Previously we learned the simple usage of the SELECT statement (a single statement that retrieves data from a single database table). Today we will learn a little more complicated usage.
Query (query) Any SQL statement is a query. But this term generally refers to the SELECT statement.
SQL also allows the creation of subquery (subquery), that is, queries nested in other queries .
Use subqueries to filter
We now have the following two tables. The first is student and the second is teacher. Now we want to find out who is the age of teacher Poul’s student? How to do it?
The first is to find the students of Teacher Poul,
and then find their age
. The IN statement we learned before is used above. The above is completed by two queries. We can also use one query.
In the SELECT statement, the subquery is always inward. Outside treatment.
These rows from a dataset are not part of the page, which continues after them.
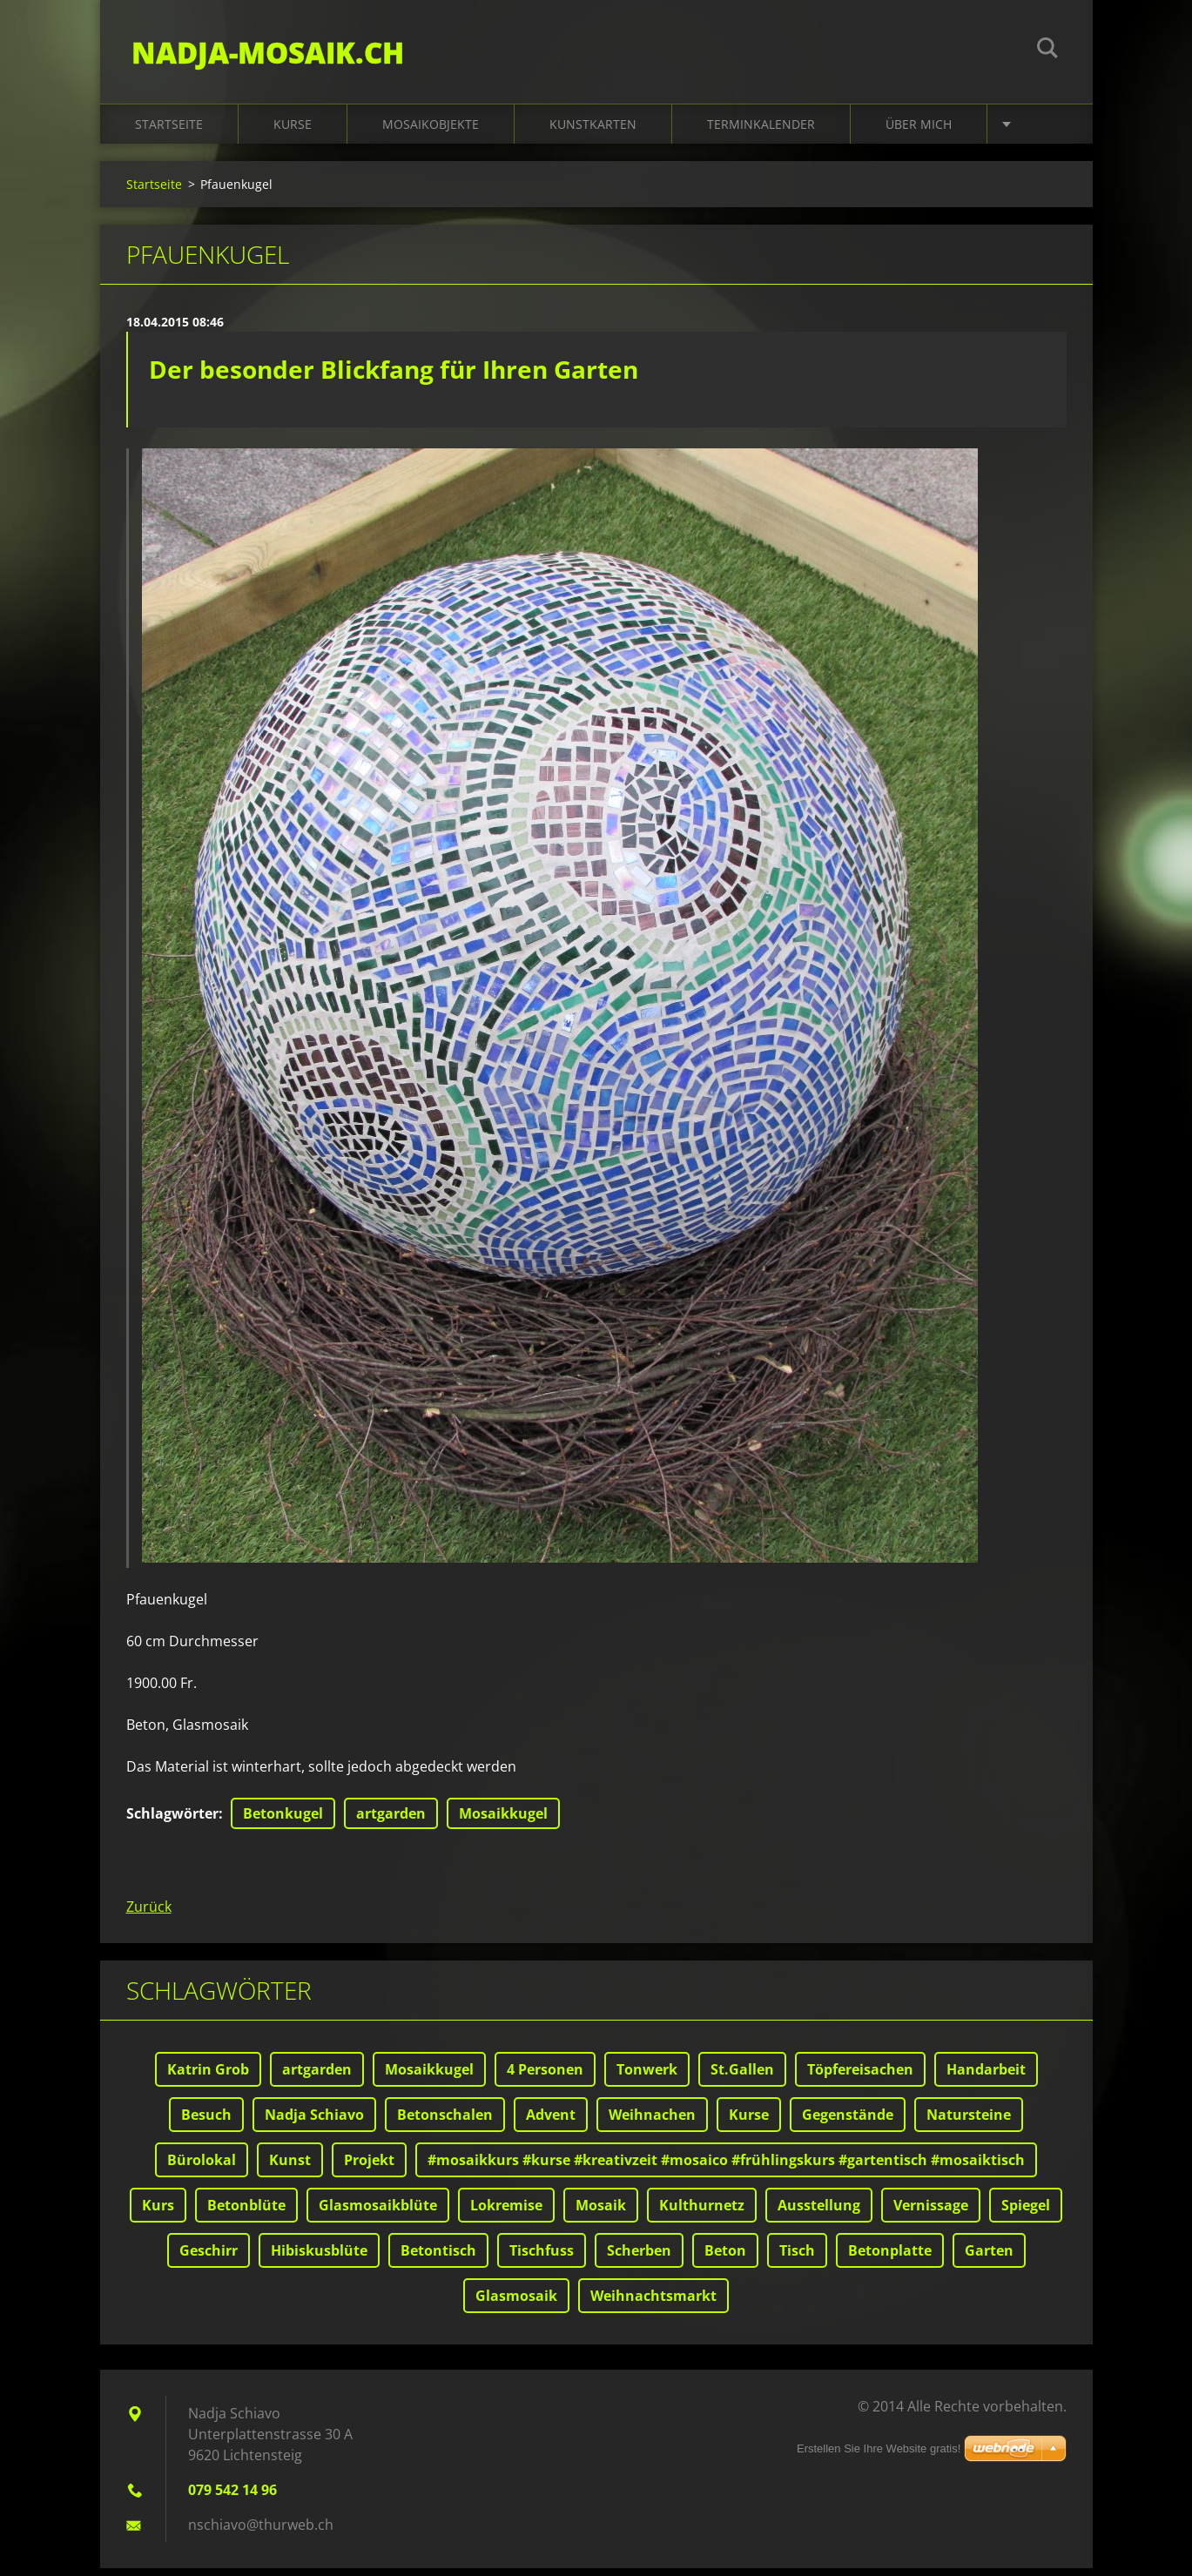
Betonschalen (445, 2122)
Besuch (206, 2122)
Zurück (149, 1914)
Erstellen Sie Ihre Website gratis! (878, 2456)
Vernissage (930, 2213)
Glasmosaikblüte (378, 2213)
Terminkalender (761, 132)
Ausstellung (819, 2213)
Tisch (797, 2258)
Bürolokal (201, 2167)
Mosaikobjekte (430, 132)
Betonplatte (890, 2258)
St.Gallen (742, 2077)
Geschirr (208, 2258)
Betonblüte (246, 2213)
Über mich (919, 132)
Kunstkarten (592, 132)
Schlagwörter (172, 1821)
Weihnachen (652, 2122)
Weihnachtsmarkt (653, 2303)
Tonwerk (646, 2077)
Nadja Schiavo (314, 2122)
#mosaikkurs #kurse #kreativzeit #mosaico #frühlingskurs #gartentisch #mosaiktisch (726, 2167)
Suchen (1047, 50)
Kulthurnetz (701, 2213)
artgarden (391, 1821)
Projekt (369, 2167)
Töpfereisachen (860, 2077)
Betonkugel (283, 1821)
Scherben (639, 2258)
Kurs (158, 2213)
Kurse (292, 132)
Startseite (169, 132)
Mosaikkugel (503, 1821)
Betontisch (438, 2258)
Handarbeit (986, 2077)
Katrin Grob (208, 2077)
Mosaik (601, 2213)
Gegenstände (847, 2122)
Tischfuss (541, 2258)
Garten (989, 2258)
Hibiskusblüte (319, 2258)
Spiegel (1025, 2213)
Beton (725, 2258)
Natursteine (968, 2122)
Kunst (290, 2167)
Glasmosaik (516, 2303)
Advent (551, 2122)
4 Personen (545, 2077)
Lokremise (506, 2213)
Using subqueries in the WHERE clause can write powerful and flexible SQL statements. There is no limit to the number of subqueries that can be nested, but due to performance limitations in actual use, too many subqueries cannot be nested.
Subqueries are generally used in combination with the IN operator, but can also be used to test for equality (=), inequality (<>), etc.
Use subqueries as calculated fields
Earlier we learned about the calculation field, so today we will review, look at the following example, we want to get the number of students taught by each teacher, what should we do?
Return three columns, of which the third column is a calculated field. The subquery obtained by
the subquery uses the fully qualified column name (if there are multiple tables with the same column name, use this method), if you don’t need to return the result Something went wrong.